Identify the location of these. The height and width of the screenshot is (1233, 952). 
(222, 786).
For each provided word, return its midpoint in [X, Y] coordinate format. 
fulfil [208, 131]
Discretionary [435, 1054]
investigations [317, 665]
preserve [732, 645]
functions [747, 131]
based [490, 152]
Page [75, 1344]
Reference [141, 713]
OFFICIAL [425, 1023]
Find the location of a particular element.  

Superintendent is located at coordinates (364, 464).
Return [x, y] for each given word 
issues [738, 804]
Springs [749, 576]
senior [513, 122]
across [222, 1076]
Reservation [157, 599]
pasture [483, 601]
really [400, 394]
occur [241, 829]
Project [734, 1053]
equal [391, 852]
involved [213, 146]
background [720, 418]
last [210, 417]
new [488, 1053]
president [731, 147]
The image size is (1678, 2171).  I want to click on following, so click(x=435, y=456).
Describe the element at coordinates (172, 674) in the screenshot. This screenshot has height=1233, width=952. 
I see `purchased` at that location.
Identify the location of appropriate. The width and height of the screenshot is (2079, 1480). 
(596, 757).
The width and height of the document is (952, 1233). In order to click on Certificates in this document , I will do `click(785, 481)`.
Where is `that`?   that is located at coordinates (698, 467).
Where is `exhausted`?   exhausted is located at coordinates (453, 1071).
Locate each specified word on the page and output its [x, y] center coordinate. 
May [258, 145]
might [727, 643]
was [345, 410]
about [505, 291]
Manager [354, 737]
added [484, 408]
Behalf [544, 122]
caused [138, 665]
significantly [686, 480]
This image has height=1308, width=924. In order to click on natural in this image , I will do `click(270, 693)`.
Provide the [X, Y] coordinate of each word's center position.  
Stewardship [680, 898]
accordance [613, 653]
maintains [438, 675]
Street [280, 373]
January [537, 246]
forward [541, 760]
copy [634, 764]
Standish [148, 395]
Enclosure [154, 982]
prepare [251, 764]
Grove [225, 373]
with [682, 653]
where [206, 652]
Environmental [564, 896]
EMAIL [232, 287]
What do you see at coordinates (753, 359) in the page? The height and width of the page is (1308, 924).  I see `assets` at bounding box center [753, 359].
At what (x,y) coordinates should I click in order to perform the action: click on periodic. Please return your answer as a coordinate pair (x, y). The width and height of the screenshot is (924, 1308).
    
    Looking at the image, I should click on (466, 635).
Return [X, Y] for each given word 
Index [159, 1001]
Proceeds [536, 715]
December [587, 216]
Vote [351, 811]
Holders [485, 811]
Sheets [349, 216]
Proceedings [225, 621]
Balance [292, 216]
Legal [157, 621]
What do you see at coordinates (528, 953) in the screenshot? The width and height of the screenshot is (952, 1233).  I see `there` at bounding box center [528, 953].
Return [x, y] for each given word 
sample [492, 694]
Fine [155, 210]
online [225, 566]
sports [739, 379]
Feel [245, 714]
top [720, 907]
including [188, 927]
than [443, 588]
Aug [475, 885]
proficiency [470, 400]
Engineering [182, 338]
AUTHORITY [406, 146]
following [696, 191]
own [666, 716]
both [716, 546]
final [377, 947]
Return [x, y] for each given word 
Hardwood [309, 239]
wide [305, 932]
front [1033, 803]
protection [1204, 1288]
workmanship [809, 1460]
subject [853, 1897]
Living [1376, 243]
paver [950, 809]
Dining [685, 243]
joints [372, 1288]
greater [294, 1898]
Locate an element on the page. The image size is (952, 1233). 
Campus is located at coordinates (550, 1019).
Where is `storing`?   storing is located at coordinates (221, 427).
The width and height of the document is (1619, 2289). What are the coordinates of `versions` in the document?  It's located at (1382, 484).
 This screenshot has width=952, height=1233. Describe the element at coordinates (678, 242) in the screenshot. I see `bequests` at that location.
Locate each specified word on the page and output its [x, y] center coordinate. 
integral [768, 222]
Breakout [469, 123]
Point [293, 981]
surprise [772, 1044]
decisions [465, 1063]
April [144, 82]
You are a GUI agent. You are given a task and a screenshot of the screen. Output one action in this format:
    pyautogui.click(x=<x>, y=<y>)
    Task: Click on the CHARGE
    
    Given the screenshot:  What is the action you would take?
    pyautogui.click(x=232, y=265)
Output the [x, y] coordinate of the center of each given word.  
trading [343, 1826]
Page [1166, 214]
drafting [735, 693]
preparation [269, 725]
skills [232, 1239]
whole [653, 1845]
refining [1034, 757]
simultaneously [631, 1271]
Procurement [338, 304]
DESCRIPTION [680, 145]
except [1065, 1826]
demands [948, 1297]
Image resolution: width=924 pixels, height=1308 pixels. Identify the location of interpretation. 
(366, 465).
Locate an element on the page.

* [WHAT IS REQUIRED]:
Write out the stretch of the listing from the line containing "following [696, 191]" through the end of the listing, copying every line without change.

* [WRITTEN SOLUTION]:
following [696, 191]
own [666, 716]
both [716, 546]
final [377, 947]
Return [x, y] for each given word 
Hardwood [309, 239]
wide [305, 932]
front [1033, 803]
protection [1204, 1288]
workmanship [809, 1460]
subject [853, 1897]
Living [1376, 243]
paver [950, 809]
Dining [685, 243]
joints [372, 1288]
greater [294, 1898]
Locate an element on the page. The image size is (952, 1233). 
Campus is located at coordinates (550, 1019).
Where is `storing`?   storing is located at coordinates (221, 427).
The width and height of the document is (1619, 2289). What are the coordinates of `versions` in the document?  It's located at (1382, 484).
 This screenshot has width=952, height=1233. Describe the element at coordinates (678, 242) in the screenshot. I see `bequests` at that location.
Locate each specified word on the page and output its [x, y] center coordinate. 
integral [768, 222]
Breakout [469, 123]
Point [293, 981]
surprise [772, 1044]
decisions [465, 1063]
April [144, 82]
You are a GUI agent. You are given a task and a screenshot of the screen. Output one action in this format:
    pyautogui.click(x=<x>, y=<y>)
    Task: Click on the CHARGE
    
    Given the screenshot:  What is the action you would take?
    pyautogui.click(x=232, y=265)
Output the [x, y] coordinate of the center of each given word.  
trading [343, 1826]
Page [1166, 214]
drafting [735, 693]
preparation [269, 725]
skills [232, 1239]
whole [653, 1845]
refining [1034, 757]
simultaneously [631, 1271]
Procurement [338, 304]
DESCRIPTION [680, 145]
except [1065, 1826]
demands [948, 1297]
Image resolution: width=924 pixels, height=1308 pixels. Identify the location of interpretation. 
(366, 465).
Locate an element on the page.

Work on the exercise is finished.